[[ Data for analysis open ]]

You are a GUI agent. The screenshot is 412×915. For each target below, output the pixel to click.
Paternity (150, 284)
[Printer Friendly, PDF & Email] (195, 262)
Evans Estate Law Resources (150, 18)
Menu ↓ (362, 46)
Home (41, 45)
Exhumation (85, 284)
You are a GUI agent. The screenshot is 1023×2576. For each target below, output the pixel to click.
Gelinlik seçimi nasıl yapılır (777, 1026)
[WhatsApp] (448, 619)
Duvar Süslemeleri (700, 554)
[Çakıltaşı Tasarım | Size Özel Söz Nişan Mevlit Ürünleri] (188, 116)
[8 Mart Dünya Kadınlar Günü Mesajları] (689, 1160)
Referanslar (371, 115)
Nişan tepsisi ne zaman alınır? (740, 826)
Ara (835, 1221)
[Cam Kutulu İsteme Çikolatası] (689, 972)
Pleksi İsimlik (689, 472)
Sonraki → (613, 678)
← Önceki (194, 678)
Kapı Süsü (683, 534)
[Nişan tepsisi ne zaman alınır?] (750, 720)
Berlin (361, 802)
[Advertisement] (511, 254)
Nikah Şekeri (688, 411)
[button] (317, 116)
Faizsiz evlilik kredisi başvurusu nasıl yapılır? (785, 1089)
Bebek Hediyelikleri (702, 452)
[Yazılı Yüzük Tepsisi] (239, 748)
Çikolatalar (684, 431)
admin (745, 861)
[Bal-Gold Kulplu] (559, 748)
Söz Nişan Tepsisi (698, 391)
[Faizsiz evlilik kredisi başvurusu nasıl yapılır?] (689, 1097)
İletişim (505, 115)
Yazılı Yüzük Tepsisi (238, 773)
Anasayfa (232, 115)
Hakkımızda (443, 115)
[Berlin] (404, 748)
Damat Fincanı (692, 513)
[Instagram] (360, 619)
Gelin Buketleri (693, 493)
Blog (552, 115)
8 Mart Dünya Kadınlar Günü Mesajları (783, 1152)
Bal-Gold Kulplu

[[ Data for analysis closed ]]

Work item: Counting only lines that contain "kredisi", say how many there are in the material above, and add nothing.

Reply to the exercise: 2